Your objective | Transcribe the entries exactly as given and skip whatever images they hold.

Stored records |

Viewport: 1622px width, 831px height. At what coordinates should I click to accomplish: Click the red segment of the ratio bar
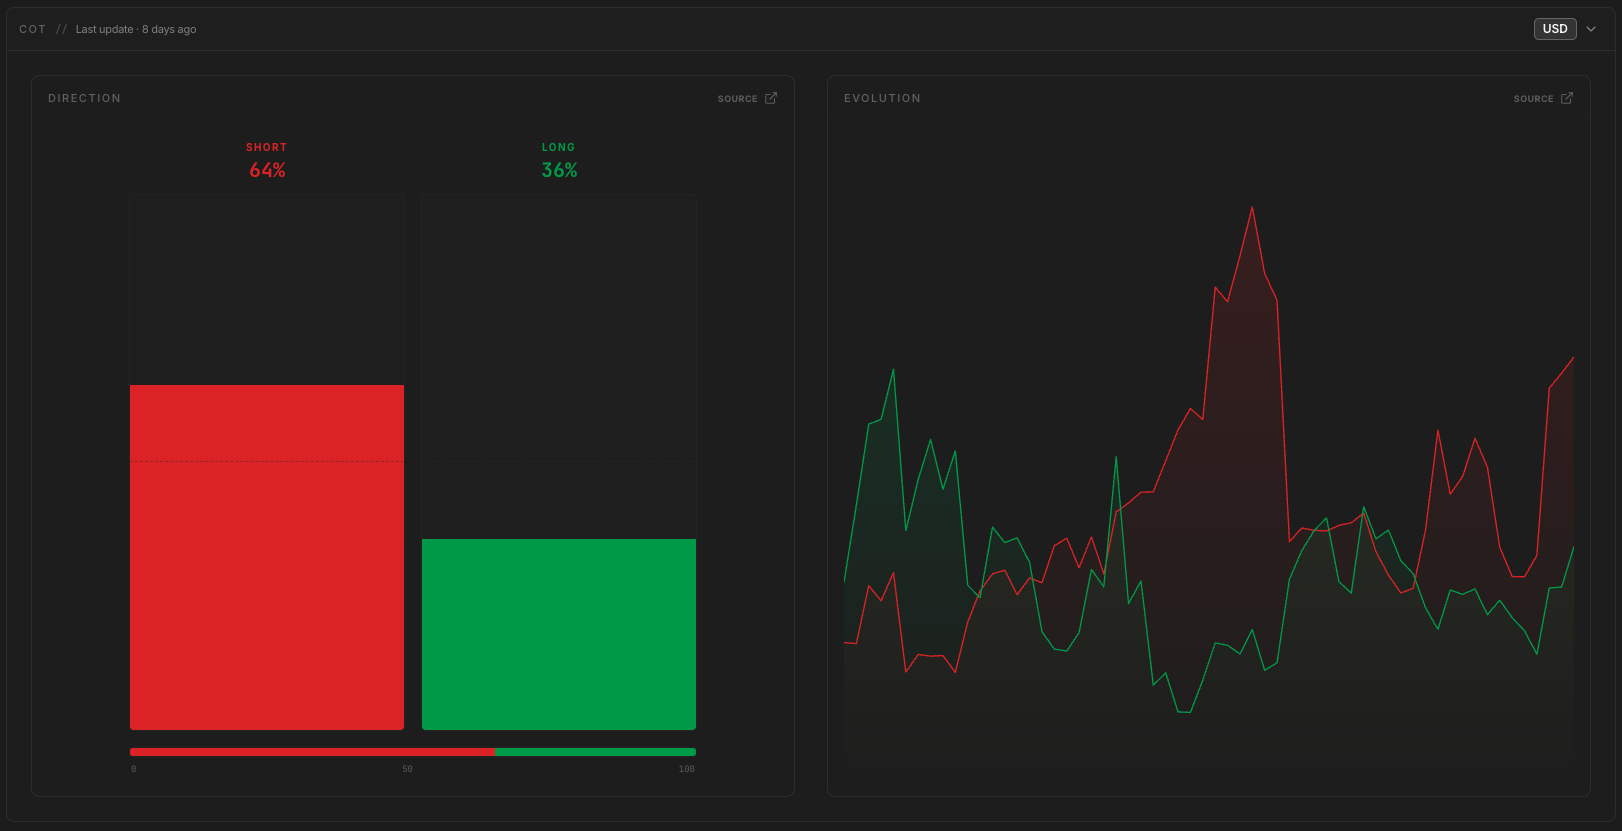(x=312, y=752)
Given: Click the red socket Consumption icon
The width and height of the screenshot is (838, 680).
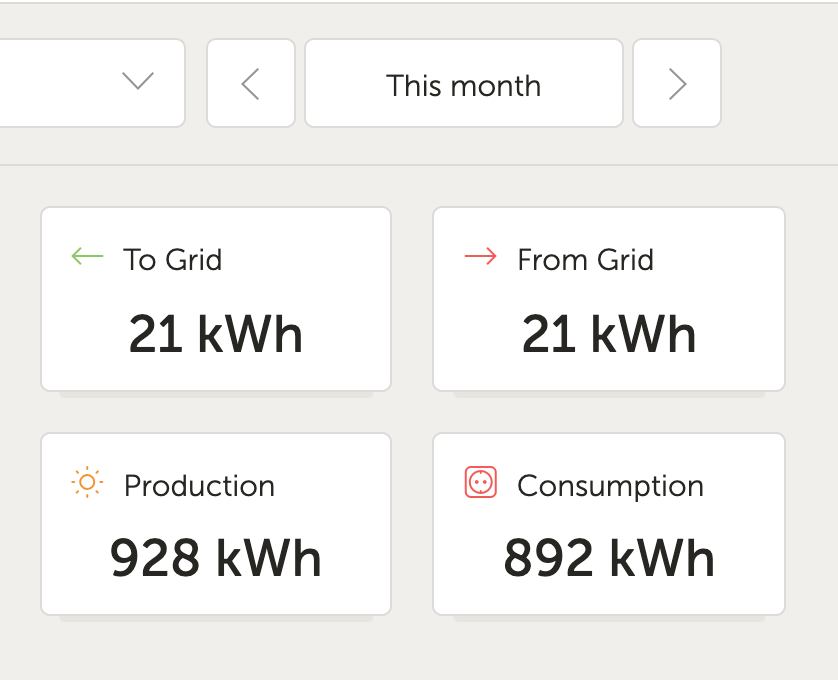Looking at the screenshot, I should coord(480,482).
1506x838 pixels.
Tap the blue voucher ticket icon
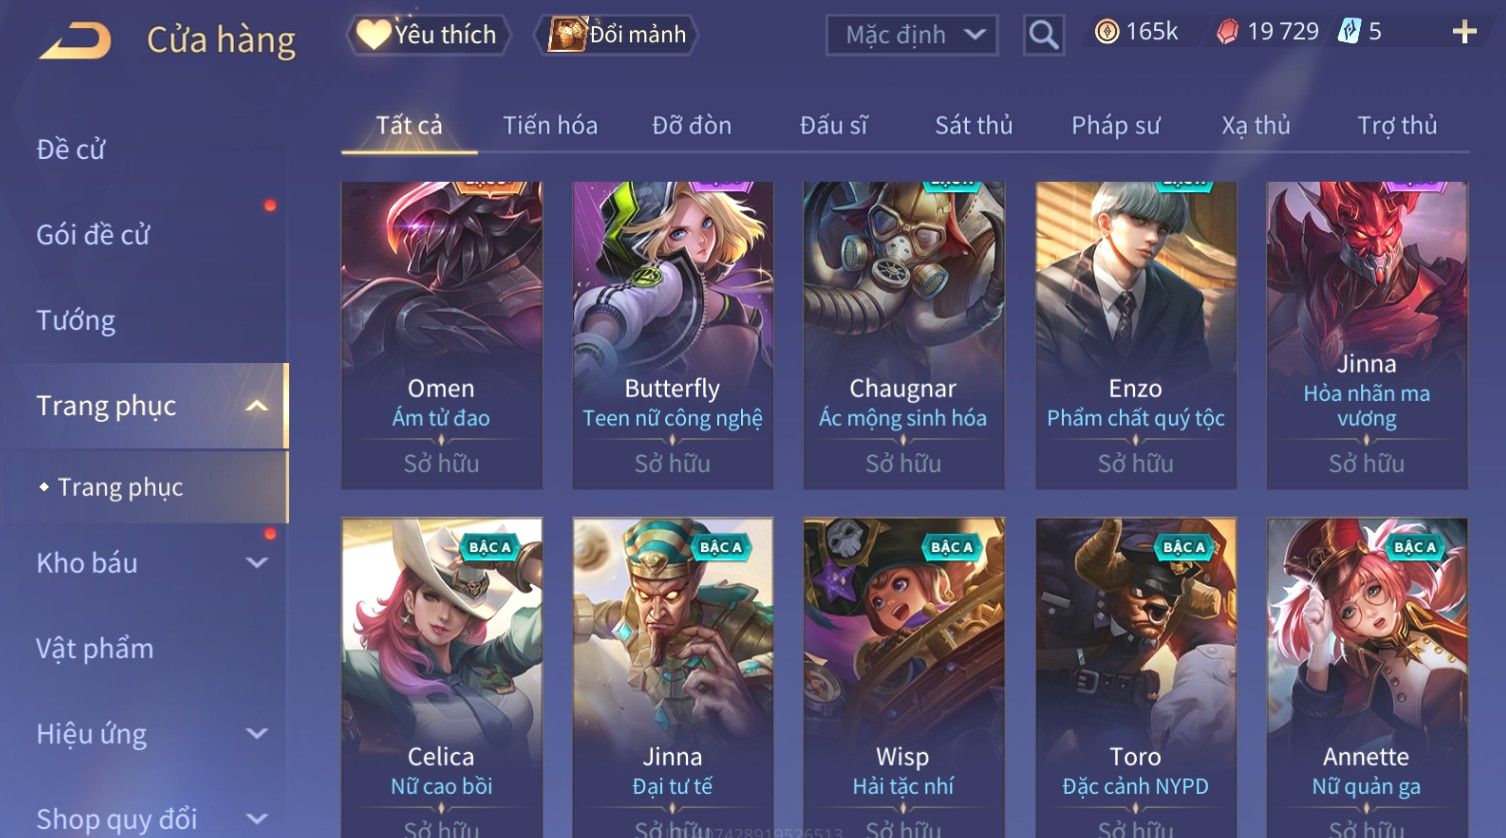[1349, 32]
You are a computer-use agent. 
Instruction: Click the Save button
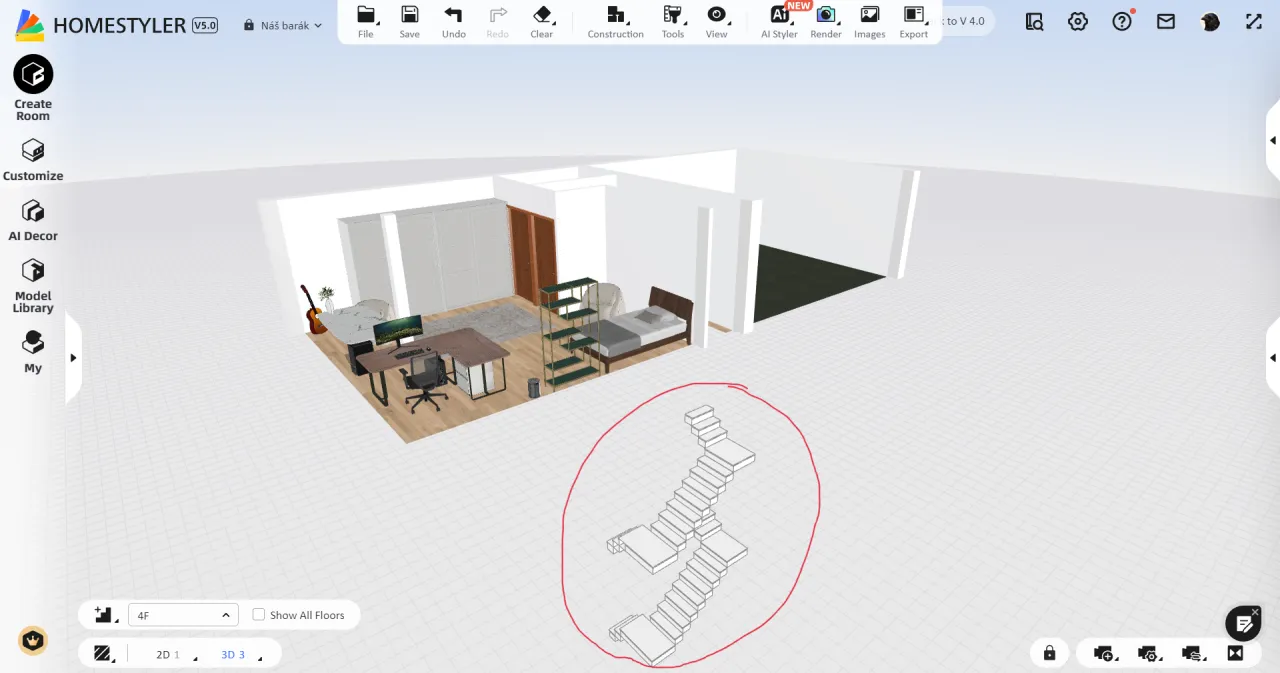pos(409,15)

Result of this task |
Viewport: 1622px width, 831px height. At what coordinates should I click to accomplish: Click the red segment of the ratio bar
(x=312, y=752)
Given: Click the red socket Consumption icon
The width and height of the screenshot is (838, 680).
Looking at the screenshot, I should coord(480,482).
1506x838 pixels.
Tap the blue voucher ticket icon
[1349, 32]
You are a computer-use agent. 
Instruction: Click the Save button
pos(409,15)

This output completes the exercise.